Was rechtfertigt in diesem Falle wieder die Einführung eine Speicherung?
Ich als Fachmann in der IT-Branche bin in diesem Fall sehr besorgt.
Sollten Sie jedoch mit nein abstimmen, dann ist der obige Text obsolet.
Mit freundlichen Grüßen
Andreas Kern
Sehr geehrter Herr Kern,
haben Sie vielen Dank für Ihre Anfrage, in der Sie nach meiner Position zur Vorratsdatenspeicherung und ihrer Begründung fragen.
Mir ist bewusst, dass die Vorratsdatenspeicherung in Grundrechte eingreift. Jedoch ist dies zum Schutze der Sicherheit der Bürger und unseres Staates dringend erforderlich. Die Leitlinien des Justizministers stellen einen angemessenen Ausgleich zwischen den betroffenen und den geschützten Rechten dar.
Die Vorratsdatenspeicherung dient dazu, Täter schwerer Delikte über die Verbindungsdaten ausfindig zu machen. Dies ist natürlich auch bei den Pariser Anschlägen von Charlie Hebdo erfolgt. Die Vorratsdatenspeicherung wird nicht alle Anschläge verhindern können, aber sie kann das Netzwerk der Täter effektiv aufdecken, so dass die Helfer nicht nochmals zuschlagen können.
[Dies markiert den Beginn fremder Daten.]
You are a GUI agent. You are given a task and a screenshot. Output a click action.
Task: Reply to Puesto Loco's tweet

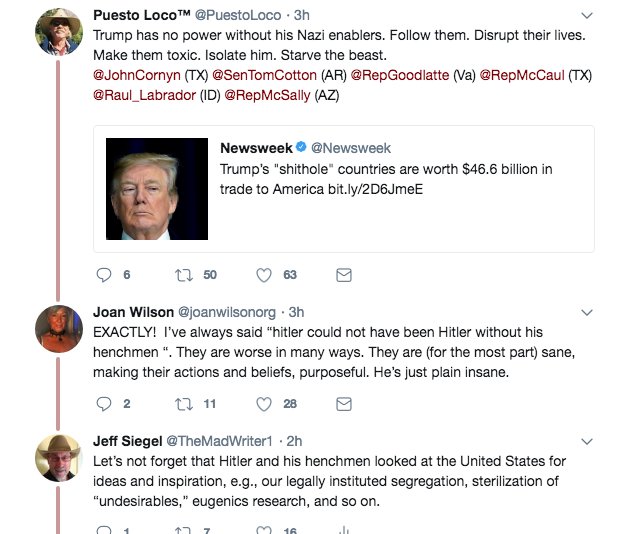(104, 275)
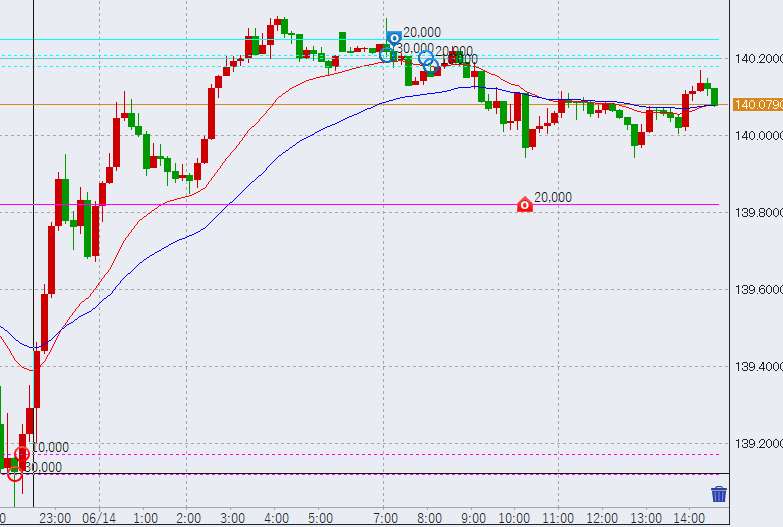Click the 139.8000 price axis label
Screen dimensions: 783x527
[x=757, y=213]
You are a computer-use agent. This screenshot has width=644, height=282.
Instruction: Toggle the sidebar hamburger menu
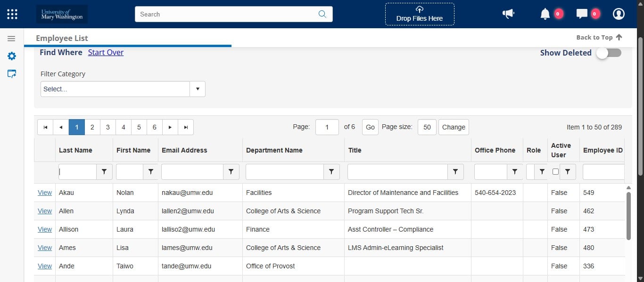pyautogui.click(x=12, y=38)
Gerade in Fällen von schwerer organisierter Kriminalität, Internetkriminalität und Kinderpornographie sind die Kommunikationsdaten oft der einzige Ermittlungsansatz, der zum Täter oder seinen Komplizen führt. Auch bei der Aufklärung des braunen NSU-Netzwerkes wären die Ermittlungsbehörden wohl erfolgreicher gewesen, wenn sie gewusst hätten, mit wem Beate Zschäpe und die beiden toten Haupttäter in den 10 Wochen vor ihrer Festnahme kommuniziert hatten.
Oberste Richtschnur der Regelung der Vorratsdatenspeicherung sind die Vorgaben des Bundesverfassungsgerichts. Denn beide Gerichte halten die Vorratsdatenspeicherung im Grundsatz für vereinbar mit den Grundrechtskatalogen des Grundgesetzes und der EU-Grundrechtecharta. Sie haben in ihren Urteilen strenge Vorgaben gemacht und fordern insbesondere ein hohes Schutzniveau für die gespeicherten Daten und eine Beschränkung der Datenverwendung für die Aufklärung und Verhinderung besonders schwerer Straftaten. In diesem Rahmen bewegen sich die Leitlinien des Justizministers zur Vorratsdatenspeicherung.
Die Vorratsdatenspeicherung erfasst keine Inhalte, gespeichert werden lediglich Verkehrsdaten wie Rufnummer, Zeitpunkt und Dauer des Anrufs, beim Mobilfunkt die Standortdaten und die IP-Adressen sowie der Zeitpunkt und die Dauer ihrer Vergabe. Emails sind von der Vorratsdatenspeicherung ganz ausgenommen. Die Speicherung erfolgt nicht durch den Staat, sondern durch die Telekommunikationsunternehmen. Diese unterliegen dabei strengen Anforderungen an Datenschutz und Datensicherheit. Erst zur Strafverfolgung schwerer, in einem Katalog aufgezählter Delikte – dies sind insbesondere terroristische Straftaten sowie Straften gegen höchstpersönliche Rechtsgüter wie Leib und Leben – und nur nach Anordnung durch einen Richter können diese Daten von den Ermittlungsbehörden abgerufen werden. Die Länder erhalten die Möglichkeit entsprechendes in ihren Polizeigesetzen zur Gefahrenabwehr zu regeln, wenn tatsächliche Anhaltspunkte für bestimmte konkrete Gefahren vorliegen. Die Speicherfristen sind auf vier Wochen für Standortdaten und zehn Wochen für die übrigen Daten beschränkt. Danach müssen die Telekommunikationsunternehmen die Daten löschen. Außerdem wird der Rechtsschutz der betroffenen Bürger gewährleistet. Grundsätzlich ist der Bürger vor Abruf der Daten zu informieren. Erfolgt der Abruf aufgrund richterlicher Anordnung heimlich ist der Betroffene danach zu unterrichten, wovon nur mit richterlicher Bestätigung abgesehen werden kann.
Mit dieser Ausgestaltung ist eine verhältnismäßige und verfassungskonforme Regelung gefunden worden, mit der wir den Ermittlungsbehörden Aufklärungsarbeit ermöglichen, die sie dringend benötigen, um unsere Sicherheit zu gewährleisten.